Delving into the world of big money has all the excitement of being a war correspondent with only two-thirds of the danger. In None of My Business, P.J. O'Rourke takes forty-five years of experience making fun of terrible things in some of the world's most awful places and applies it to a place that's even worse-Wall Street.
Want to get rich overnight for free in three easy steps with no risk? Then don't buy this book. (Actually, if you believe there's a book that can do that, you shouldn't buy any books because you probably can't read.) P.J.'s approach to business, investment, finance, and innovation is different. He takes the risks for you in his chapter "How I Learned Economics by Watching People Try to Kill Each Other," detailing the economic lessons he learned while reporting in some of the most turbulent combat zones across the world.
P.J. has his eye on the present as well as the past. He explores the world of high tech innovation with a chapter on the Internet, which poses the question, "whose idea was it to put every idiot in the world in touch with every other idiot?" P.J. is baffled by bitcoin, which seems to him "like a weird scam invented by strange geeks with weaponized slide rules in the high school Evil Math Club." And he writes a fanciful short story about the morning he wakes up to find that all the world's goods and services are free-with disastrous (and hilarious) results for the rule of law and the harmony of society.
This is P.J. at his finest, a book that reminds us that when everything around us is Liar's Poker, all we can do is fold-with laughter.
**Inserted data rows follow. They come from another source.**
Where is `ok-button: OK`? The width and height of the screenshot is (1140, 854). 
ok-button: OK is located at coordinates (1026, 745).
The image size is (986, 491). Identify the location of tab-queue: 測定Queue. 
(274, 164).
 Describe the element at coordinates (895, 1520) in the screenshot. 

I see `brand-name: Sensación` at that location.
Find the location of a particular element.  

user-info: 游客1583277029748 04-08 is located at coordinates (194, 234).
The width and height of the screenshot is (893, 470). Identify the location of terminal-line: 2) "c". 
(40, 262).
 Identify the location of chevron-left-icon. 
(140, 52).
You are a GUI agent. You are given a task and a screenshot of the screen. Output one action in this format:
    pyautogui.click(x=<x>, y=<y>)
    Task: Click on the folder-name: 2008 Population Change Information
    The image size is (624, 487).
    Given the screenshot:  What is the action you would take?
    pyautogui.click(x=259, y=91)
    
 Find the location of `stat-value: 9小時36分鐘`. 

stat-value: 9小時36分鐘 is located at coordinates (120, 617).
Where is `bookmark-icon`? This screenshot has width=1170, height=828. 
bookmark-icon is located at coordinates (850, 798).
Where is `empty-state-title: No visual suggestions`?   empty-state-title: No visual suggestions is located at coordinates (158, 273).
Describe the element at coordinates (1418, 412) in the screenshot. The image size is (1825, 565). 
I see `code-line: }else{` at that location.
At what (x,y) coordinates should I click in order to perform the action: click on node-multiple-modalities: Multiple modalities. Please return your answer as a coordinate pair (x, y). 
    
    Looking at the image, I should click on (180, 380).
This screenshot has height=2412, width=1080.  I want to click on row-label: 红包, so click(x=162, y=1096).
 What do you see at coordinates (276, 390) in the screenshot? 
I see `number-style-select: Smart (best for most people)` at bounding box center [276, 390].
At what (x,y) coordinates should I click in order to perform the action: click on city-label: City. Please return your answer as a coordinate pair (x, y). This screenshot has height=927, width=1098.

P. J. O'Rourke has written eighteen books on subjects as diverse as politics and cars and etiquette and economics. Parliament of Whores and Give War a Chance both reached #1 on the New York Times bestseller list. He is a contributing editor at the Weekly Standard, H. L. Mencken Research Fellow at the Cato Institute, a regular panellist on NPR's Wait Wait . . . Don't Tell Me, and editor-in-chief of the web magazine American Consequences. He lives in rural New England, as far away from the things he writes about as he can get.